On the third day we were at Chitwan we went for an Elephant back safari. All of our activities were included in our package & despite all my reading, I was still really unsure if I would want to ride an elephant again. As we stood on the platform waiting for the elephant to walk over I asked our guide how many rides she had done that day & he replied only 1 in the morning. When she arrived I could see her mahout holding a metal hook and a wooden stick. I asked our guide is he going to use that hook on her and he shook his head, I then asked again how many rides she had done that day, wanting to be 100% clear, his reply was the same. I stood on that platform for a full minute very emotional about my indecision, I even said to Tom "I dont know if I can do this". Eventually I sat down on her back, feeling very emotional and unsure.  I decided to try and ask as many questions about her daily life as possible.

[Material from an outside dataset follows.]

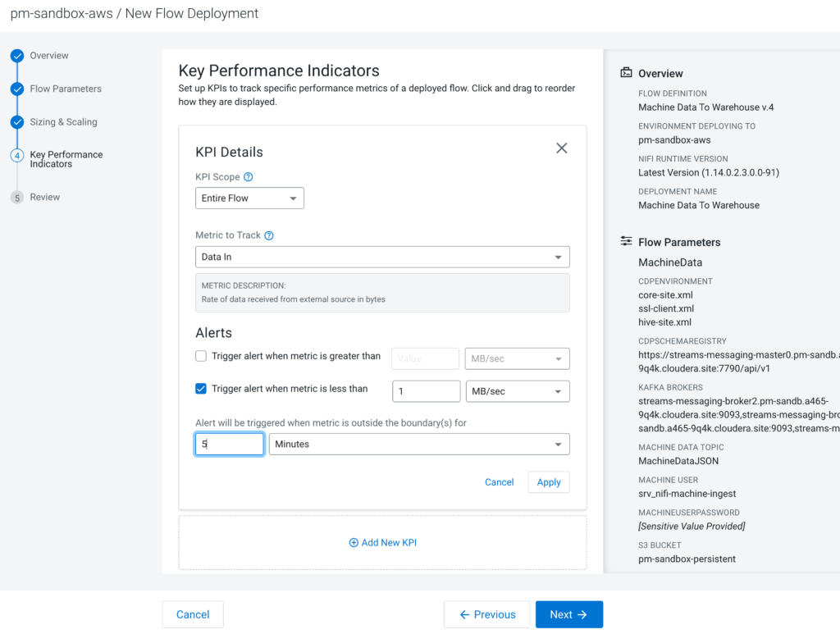
Task: Click the plus icon beside Add New KPI
Action: tap(354, 542)
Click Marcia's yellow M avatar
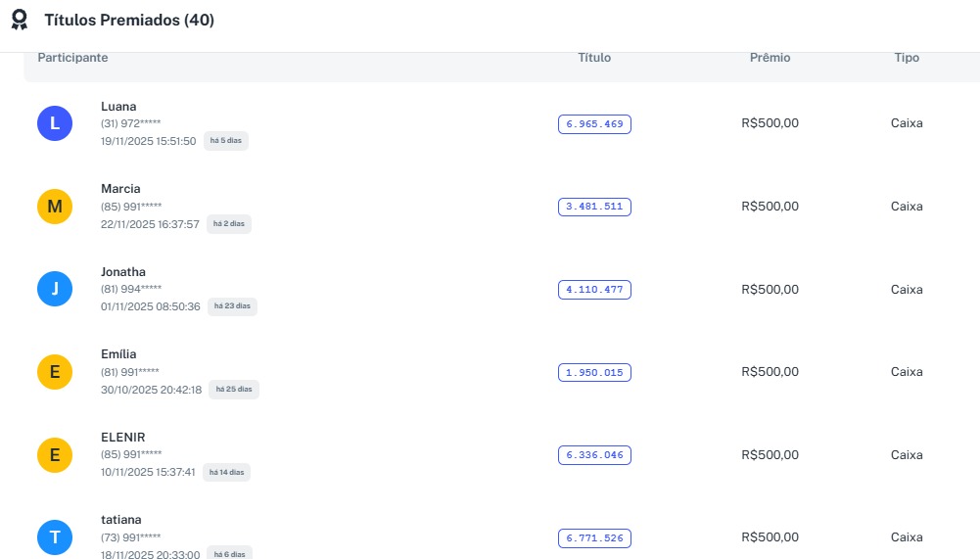 [x=55, y=207]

She has a Nepalese name I can't pronounce or remember, not from lack of trying.  She is 15 years old and was born in India. Her mahout told me that she does 1 safari trip in the morning which last's no more than 2 hours, then she goes to the river for a bath. After her bath she has about 6 hours of free time which is mostly spent eating. The Mahout went in to detail about how much water she needs and how much food she gets every day, he explained her favourite thing was rice parcels with molasses wrapped in grass & that she eats about 200 of these a day which have to be made by the mahout. After 3pm once it has cooled down she goes for another safari trip of a similar distance before unloading the tourists and then walking 1 hour back to their home. At home she gets more food, another bath and is tied under her shelter. The Mahout wakes during the night, goes outside to check on her, provide more food & water at 10pm and again at 3am. They normally start the day at 6am.

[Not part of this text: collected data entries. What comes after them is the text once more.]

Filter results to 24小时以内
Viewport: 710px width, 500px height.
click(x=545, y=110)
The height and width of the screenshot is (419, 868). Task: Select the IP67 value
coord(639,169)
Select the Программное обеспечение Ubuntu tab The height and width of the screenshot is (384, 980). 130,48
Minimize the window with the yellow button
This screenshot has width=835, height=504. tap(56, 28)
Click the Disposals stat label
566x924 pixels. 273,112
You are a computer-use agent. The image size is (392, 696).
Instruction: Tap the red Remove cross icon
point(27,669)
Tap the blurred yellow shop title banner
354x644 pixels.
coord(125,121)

He seems very friendly and happy to answer my questions, despite the ominous metal hook and wooden stick he doesn't use either of them on her, nor can I see any evidence that he has recently. They seemed to have a good relationship, he barely had to use his voice to tell her what to do and the few times he did, was because she was reluctant to stop grazing. As she was walking she was snatching trunk fulls of grass, picking up branches and waving them, swishing her tail & flapping her ears, all signs that she is happy. While on her back we made our way into a clearing that contained a mother rhino and her calf, we were able to get really close to them from the protection of the elephants back and watch them graze together. It was a really special moment to be able to see the efforts of the conservation & the funding from the elephant tourism standing right in front of us.
 After the ride we went and brought her 2 bunch's of bananas to say thank you, from the front she looked very happy and relaxed, insisting we put the bananas directly into her mouth. I did notice what looked like scarring on the side of her head on the left side which concerned me, she is 15 years old though and it could have happened from anything, not necessarily from humans wielding the metal hook.
It's also worth mentioning that we saw other elephants & mahouts gathered about taking tourists for rides and of the 5 close enough for me to see, none of them had metal hooks with them. All of those elephants as well looked to be happy and healthy.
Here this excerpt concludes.